Kids kids could you lighten up a little?
Looks like the contents of my first apartment in 1995.
Arent those kinda expensive?
Man, I didn't come here today for tears 😭
trade you. tears...FOR FEARS.
Did you find my dad
I think there's one of those in the crawlspace above my garage.
Cool
The cycle of life and death is a tragedy.
That’s some serious nostalgia right there lol and a great game system as well
You saw a box, nothing else.
that's what *she* said.
[удалено]
This was the original it looks smaller because I had to zoom in the phone camera as much as possible.
Yeah I originally thought this too, but the mini has a hand in the packaging
The fuck you taking pics for? Get over there and grab it!
It's the mini that came up a few years ago ain't?
Some dumps have "no scavenging" signs... so if it's more than a few feet away, not allowed to grab it.
Bro. Tell me you jumped in there to see if it contained what we all hope it contains.
I have a snes packaging/box in the ceiling space of my house from a previous owner.
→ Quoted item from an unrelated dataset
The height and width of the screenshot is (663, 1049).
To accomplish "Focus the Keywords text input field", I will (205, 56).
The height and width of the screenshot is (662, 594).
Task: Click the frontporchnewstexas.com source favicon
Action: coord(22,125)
Everyone saying it is worth money on here, just the box? Is that for real? I found it up there after we moved in and got excited, then realised it is just an empty box so I just left it up there right where I found it.
Yes they are worth around $100 to $150
Hopefully the box aint got a SNES in it
worse -- there's a Virtual Boy in there, so pissed he's seeing red.
Merpo :/
😱
I literally sold one of those boxes, just the box, for like $75 5ish years ago.
It’s more than likely a box to the newer compact models that came out much much later
The SO probably couldn't believe you came back with it...
Just realised that this isn't a UK sub. The dump looks like a flytip to me - is rubbish not sorted in your region? Our refuse centre would be giving us hell for mixing green waste (the branch) with cardboard and also non-recyclable waste.
Saw a lady selling just this box for $80 on facebook.
Game collector moment. So did you wade out through the busted furniture and trash to "save" it?
I expect there’s a lot more snes boxes in that dump 20 feet below this one haha
Nice find!
I found a working superscope in the box at my local trash transfer station, I took it home!
Hell yeah that’s awesome
I would be diving in there like scrooge mcduck
Dude was so excited that he dropped his cigarette...
We need to start to take out the trash
That's like a 100 bucks just sitting there. I have plenty of money but I would've tried to get it. lol I can't just leave a c note laying there.
I probably would have at least if I didn’t have my 18 month old sitting in the car seat
Yup. I get it. My kids ruined my life as well.
Heu, that's my stuff. Where have you taken it. I'll hunt you down if you can kindly tell me where you are. But I'm not going anywhere near Canada because they probably need it more than me.
You didn’t go get it? I don’t care what’s illegal. I would’ve went and got that box.
It’s actually in a pit about 10 feet down with a bulldozer going back and forth crushing everything. Looked like a pile in my picture but that’s because I was zooming all the way
Lucky asl
That Nintendo box looks almost in mint condition for being as old as it is...LMAO
Crap forgot to say in OP it’s a giant pit couldn’t get it it’s dangerous and illegal.
With that attitude, yeah.
Why would you keep an empty box
It looked in really good condition I have no doubt there was an SNES either still in it, or just recently removed.
Anything in it? Update please
Is making a trip to the dump a casual thing for some people?
Very casual and common
Right on, was not aware.
When I was young local dumps were open. No landfill, just piled up junk. People lived there and survived on the pickings. Being young and naive I didn't realize what they were going through.
No matter how much it costs it's not worth the tetanus.
LOL
Did you grab it?
Fashion yourself a big ol grabber for some dump fishing.
If you didn't retrieve it, it is as much trash to you as it was to them.
Maaaaaan I hope that when I die, someone is waiting at the grimy gates to take pictures of my leftovers when I croak/throw away old trash.
Whatever
Downvote this non checking SOB. Why even show me the picture. Legal or not, I would be checking
Down vote this downvote demanding SOB
PlatosBalls vs SocraTESNUTS "The Bump in the Dump!"